The Plan, anticipated to be completed in December 2025, will help identify transportation safety problems through a data-driven and community-based approach. In addition to setting a path for the region to work towards zero deaths and serious injuries on our roads, the regional Vision Zero plan will unlock future funding opportunities for communities through the Safe Streets and Roads for All (SS4A) grant.
An Equity-First Approach
A key aspect of Vision Zero is that it calls on us to focus roadway safety improvements in areas and for people who are most exposed to the risks that unsafe infrastructure and policies pose. Data on crashes, severe injuries, and deaths shows us that people walking and biking, older adults, people with disabilities, people of color, and people walking in lower-income areas bear a disproportionate risk of injury or death on our streets.

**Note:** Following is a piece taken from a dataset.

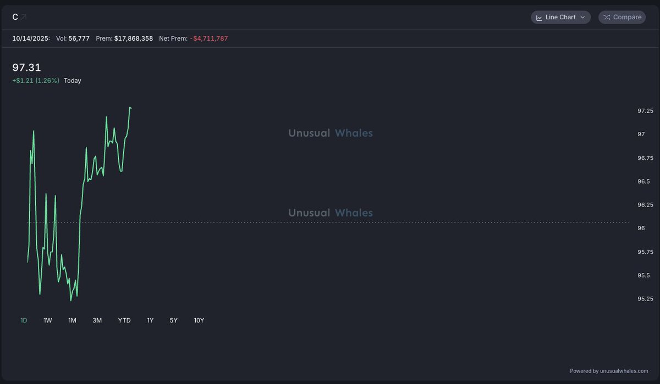Click the 97.25 price axis label
The image size is (660, 384).
[645, 111]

In addition to data at the national level, we see these trends in the Commonwealth. According to MassDOT, the data appears to reveal racial disparities among crash types. The reasons for these patterns are complex, and could be caused, in part, by historical roadway design and investment policies.
Because we know that the severe impacts of roadway crashes are not distributed equally around the region, equity will be at the heart of the Vision Zero Action Plan. Efforts to ensure equity include a safety analysis focused on particular equity populations, stakeholder engagement and collaboration with equity populations, and development of recommendations for changes in policies, processes, and safety projects that lead to a more equitable region. As the project team continues to explore the data, more information will be added to this page to explain how equity is being addressed.
A Need for Safety Unites Us All
Data itself does not tell the full story of roadway violence. The human impacts of fatalities, severe and minor injuries, and even near-misses last long beyond what data points can show. The MPO will collect stories about victims of roadway violence to help inform the plan on how roadway violence has affected people’s lives and impacted their communities.
These experiences serve to remind us that every roadway death statistic is a person, and no one should die or be hurt on our roads.